Perché Rifocin colora urine e tessuti di arancione?
La colorazione rossastra-arancio di urine, feci, lacrime, sudore, saliva e altri liquidi corporei è un effetto tipico e caratteristico di Rifocin, dovuto alla natura chimica della rifamicina. Questa colorazione è generalmente innocua e reversibile al termine della terapia. Attenzione: le lenti a contatto morbide, i denti e le protesi dentarie possono macchiarsi in modo permanente, per cui è opportuno informare il medico se si indossano lenti a contatto.
Rifocin può essere usato in gravidanza?
Rifocin durante la gravidanza deve essere utilizzato soltanto se il potenziale beneficio per la madre giustifica il potenziale rischio per il feto, e sempre sotto il diretto controllo del medico. Per quanto riguarda l’allattamento, non sono noti dati che controindichino l’uso di Rifocin, ma è comunque consigliabile consultare il medico prima di iniziare il trattamento.
Rifocin interferisce con la pillola anticoncezionale?
Sì, Rifocin può ridurre l’efficacia dei contraccettivi orali e di altri contraccettivi ormonali sistemici. Le pazienti che assumono la pillola anticoncezionale o altri metodi ormonali durante la terapia con Rifocin devono utilizzare metodi contraccettivi non ormonali (preservativo, dispositivi intrauterini) per tutta la durata del trattamento e per un periodo adeguato successivo.
Qual è la posologia di Rifocin per adulti?
Per gli adulti e i bambini sopra i 6 anni con peso superiore a 25 kg, Rifocin per uso intramuscolare prevede 2 fiale al giorno, a 12 ore di distanza, fino a un massimo di 3 fiale (1 ogni 8 ore) a giudizio del medico.
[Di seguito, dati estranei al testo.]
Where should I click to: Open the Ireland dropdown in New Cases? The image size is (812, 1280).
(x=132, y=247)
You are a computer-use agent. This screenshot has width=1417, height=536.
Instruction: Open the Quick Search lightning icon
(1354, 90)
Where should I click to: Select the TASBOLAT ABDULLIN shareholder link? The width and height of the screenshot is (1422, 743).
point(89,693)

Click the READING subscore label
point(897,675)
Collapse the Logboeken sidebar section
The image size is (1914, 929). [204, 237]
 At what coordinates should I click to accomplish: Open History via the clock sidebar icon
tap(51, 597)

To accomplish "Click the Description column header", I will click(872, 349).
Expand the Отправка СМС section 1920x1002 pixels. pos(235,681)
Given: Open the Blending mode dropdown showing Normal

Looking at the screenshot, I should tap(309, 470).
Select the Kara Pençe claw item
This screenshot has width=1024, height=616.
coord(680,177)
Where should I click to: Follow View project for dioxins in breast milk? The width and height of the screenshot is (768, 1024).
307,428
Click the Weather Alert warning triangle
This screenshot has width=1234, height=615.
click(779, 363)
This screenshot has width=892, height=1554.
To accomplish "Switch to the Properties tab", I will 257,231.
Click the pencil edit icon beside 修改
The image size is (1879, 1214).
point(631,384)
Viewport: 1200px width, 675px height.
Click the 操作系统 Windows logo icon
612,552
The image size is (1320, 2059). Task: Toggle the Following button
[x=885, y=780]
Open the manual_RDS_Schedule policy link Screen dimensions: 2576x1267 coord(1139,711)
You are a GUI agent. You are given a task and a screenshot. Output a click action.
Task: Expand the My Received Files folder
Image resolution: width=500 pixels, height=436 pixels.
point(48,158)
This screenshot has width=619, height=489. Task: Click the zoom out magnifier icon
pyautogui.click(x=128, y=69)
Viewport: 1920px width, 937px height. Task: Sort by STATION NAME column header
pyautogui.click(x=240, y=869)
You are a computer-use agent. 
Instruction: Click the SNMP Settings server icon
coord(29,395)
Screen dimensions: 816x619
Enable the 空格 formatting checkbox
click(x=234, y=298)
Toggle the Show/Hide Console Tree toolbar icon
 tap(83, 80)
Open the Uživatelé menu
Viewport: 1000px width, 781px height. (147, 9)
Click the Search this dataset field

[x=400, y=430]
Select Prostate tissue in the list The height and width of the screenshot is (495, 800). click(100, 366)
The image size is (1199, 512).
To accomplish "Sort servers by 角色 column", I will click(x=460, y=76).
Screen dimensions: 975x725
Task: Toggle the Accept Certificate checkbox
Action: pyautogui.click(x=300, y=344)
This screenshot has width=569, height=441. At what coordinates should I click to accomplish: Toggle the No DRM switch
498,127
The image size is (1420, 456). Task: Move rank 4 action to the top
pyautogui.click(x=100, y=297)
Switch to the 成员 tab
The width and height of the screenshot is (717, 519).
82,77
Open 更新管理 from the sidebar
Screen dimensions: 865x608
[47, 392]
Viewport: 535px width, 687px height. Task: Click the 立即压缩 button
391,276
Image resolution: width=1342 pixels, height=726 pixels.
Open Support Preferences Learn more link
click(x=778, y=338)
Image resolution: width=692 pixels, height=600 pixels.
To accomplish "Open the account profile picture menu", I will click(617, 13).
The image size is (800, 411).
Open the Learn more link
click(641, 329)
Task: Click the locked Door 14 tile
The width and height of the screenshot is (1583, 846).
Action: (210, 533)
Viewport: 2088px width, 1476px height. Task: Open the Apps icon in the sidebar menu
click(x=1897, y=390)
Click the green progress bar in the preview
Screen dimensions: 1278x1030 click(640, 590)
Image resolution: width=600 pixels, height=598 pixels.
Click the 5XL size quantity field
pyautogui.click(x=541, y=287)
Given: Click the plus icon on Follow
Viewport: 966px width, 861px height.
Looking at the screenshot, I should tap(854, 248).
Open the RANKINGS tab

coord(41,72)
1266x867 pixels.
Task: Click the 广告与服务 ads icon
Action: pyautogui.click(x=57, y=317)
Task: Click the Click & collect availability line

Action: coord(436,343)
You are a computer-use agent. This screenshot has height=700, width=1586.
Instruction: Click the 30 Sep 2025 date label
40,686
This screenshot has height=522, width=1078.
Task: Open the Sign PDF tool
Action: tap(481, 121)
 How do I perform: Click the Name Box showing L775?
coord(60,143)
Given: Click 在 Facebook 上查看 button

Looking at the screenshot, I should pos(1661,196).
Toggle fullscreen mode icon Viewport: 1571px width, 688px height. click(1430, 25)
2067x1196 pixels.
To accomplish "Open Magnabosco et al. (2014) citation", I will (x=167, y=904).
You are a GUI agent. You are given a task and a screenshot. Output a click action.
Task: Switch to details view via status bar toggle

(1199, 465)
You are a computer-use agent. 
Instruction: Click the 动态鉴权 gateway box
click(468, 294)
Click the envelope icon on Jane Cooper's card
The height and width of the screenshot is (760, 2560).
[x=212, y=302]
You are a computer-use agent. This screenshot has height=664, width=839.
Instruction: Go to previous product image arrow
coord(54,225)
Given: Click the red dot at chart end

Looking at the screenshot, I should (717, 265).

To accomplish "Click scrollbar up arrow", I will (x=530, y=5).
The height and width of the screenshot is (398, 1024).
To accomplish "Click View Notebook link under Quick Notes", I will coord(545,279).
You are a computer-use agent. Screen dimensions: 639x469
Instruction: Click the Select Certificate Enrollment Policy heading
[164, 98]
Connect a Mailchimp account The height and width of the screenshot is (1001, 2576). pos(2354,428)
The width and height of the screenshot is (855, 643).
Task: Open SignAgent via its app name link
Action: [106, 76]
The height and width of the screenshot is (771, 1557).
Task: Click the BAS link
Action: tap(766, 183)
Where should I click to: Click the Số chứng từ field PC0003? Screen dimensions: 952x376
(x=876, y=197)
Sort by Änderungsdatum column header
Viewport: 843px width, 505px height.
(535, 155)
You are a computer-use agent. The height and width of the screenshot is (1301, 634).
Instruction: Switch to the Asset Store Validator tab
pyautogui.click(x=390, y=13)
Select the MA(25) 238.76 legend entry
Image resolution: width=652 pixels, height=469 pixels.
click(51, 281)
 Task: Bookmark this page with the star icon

Per la via endovenosa la dose giornaliera è di 0,5-1 g suddivisa in due somministrazioni, fino a un massimo di 1,5 g al giorno. Nei bambini più piccoli il dosaggio è proporzionato al peso corporeo (10-30 mg/kg/die).
Come si conserva Rifocin?
Rifocin deve essere conservato in frigorifero, a una temperatura compresa tra 2 e 8 °C, nella confezione originale e fuori dalla portata dei bambini. La soluzione ricostituita di Rifocin 90 mg/18 ml per uso intralesionale e cutaneo ha una stabilità di 7 giorni se conservata in frigorifero (0-4 °C). Non utilizzare Rifocin dopo la data di scadenza riportata sulla confezione.
Rifocin si può usare nei bambini?
Sì, Rifocin può essere utilizzato nei bambini, con posologia adattata al peso corporeo (10-30 mg/kg/die nei bambini più piccoli). Attenzione però alla formulazione intramuscolare da 250 mg/3 ml che contiene lidocaina: è controindicata nei neonati di età inferiore ai 30 mesi. Nella primissima infanzia, in generale, Rifocin va somministrato solo nei casi di effettiva necessità e sotto stretto controllo medico.
Rifocin richiede la ricetta medica?
Sì, Rifocin è un medicinale di classe C soggetto a prescrizione medica con ricetta ripetibile (RR). Ciò significa che la ricetta, su carta intestata del medico, ha una validità di sei mesi e può essere utilizzata fino a 10 volte per acquistare una confezione per volta. Il trattamento con Rifocin deve essere sempre prescritto e monitorato dal medico curante.